Web servers can handle SSL requests, serve static files and assets, compress requests, and do lots of other things that almost every website needs. And if your Rails app does need to handle a request, the web server will pass it on to your app server.
Step 8: Application Server
An app server is the thing that actually runs our Rails app. Our app server loads our code and keeps our app in memory. When our app server gets a request from our web server, it tells our Rails app about it. That’s probably what we do in development mode! In production, though, we usually have a web server in front. It’ll handle multiple apps at once, render our assets faster, and deal with a lot of the processing we'll do on every request.
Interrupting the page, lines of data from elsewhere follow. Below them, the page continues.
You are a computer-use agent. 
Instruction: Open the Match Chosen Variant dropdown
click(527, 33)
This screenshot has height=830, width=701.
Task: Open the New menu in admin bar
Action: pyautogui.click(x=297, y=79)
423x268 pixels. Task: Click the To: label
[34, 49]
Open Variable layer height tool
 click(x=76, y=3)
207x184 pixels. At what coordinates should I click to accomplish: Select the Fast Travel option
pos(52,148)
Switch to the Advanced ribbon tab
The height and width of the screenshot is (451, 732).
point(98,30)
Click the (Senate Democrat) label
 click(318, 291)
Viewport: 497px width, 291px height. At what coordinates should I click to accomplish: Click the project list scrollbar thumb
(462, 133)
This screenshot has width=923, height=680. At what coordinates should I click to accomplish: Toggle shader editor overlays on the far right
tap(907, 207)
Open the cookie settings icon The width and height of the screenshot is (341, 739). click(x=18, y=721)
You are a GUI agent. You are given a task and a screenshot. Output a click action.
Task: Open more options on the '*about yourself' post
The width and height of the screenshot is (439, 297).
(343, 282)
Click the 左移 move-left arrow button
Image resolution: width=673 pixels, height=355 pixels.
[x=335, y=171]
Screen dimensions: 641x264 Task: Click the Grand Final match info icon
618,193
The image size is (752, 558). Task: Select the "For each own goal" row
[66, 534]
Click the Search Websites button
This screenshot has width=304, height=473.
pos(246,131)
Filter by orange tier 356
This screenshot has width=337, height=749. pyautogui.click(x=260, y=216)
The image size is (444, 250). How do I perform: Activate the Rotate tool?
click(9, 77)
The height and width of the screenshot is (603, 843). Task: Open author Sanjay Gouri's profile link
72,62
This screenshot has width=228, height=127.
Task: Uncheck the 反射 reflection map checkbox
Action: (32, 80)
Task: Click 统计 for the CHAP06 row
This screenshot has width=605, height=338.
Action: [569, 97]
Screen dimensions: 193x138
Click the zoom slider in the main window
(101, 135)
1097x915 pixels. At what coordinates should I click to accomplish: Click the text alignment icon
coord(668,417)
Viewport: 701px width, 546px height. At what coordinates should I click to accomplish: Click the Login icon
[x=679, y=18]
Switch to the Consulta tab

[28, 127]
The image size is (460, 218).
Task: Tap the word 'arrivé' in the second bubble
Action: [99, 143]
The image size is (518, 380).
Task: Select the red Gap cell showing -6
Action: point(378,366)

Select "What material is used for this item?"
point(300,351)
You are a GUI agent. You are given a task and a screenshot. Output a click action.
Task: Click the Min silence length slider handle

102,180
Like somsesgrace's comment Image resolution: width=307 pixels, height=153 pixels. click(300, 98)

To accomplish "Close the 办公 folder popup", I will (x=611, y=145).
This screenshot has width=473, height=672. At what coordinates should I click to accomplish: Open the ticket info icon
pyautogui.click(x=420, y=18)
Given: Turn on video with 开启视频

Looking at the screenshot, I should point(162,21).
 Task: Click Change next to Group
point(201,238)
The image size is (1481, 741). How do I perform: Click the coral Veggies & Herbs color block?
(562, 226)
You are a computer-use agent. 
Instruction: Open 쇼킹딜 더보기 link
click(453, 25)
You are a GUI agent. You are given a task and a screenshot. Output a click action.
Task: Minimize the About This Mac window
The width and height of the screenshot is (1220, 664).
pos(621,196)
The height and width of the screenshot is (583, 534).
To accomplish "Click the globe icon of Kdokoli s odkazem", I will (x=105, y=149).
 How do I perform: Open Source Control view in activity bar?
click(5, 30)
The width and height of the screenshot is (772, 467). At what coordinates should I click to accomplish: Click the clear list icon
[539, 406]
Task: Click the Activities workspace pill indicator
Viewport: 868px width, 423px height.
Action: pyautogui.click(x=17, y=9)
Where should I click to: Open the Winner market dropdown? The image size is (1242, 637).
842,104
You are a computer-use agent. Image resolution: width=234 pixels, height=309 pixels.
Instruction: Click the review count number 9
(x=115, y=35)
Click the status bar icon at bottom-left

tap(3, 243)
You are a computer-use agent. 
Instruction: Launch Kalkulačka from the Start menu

There are a ton of app servers for Rails apps, including Mongrel (which isn’t used much anymore), Unicorn, Thin, Rainbows, and Puma. Each has different advantages and different philosophies. But in the end, they all accomplish the same thing – keeping your Rails app running and handling requests.
Step 9: Rack
Rack is the magic that lets any of these app servers run our Rails app. (Or Sinatra app, or Padrino app, or…) Rack can be imagined as a common language that Ruby web frameworks (like Rails) and app servers both speak. Because each side knows the same language, it means Rails can talk to Unicorn and Unicorn to Rails, without having either Rails or Unicorn know anything about the other.
Step 10: Routes, controllers, models and views
Rails goes to the routes.rb file first, which takes the URL and calls a corresponding controller action. The controller goes and gets whatever stuff it needs from the database using the relevant model. With the data the controller got from the model, it uses the respective view to make some HTML.
Sometimes we might want to force a particular controller to only be accessible via an HTTPS protocol for security reasons. We can use the force_ssl method in your controller to enforce that:
class DinnerController
force_ssl
end
So, the URL will use https instead of http.
Step 11: The Answer!
Rails packs up the response and gives it to the web server. The web server delivers the response to the browser to display the page in the browser.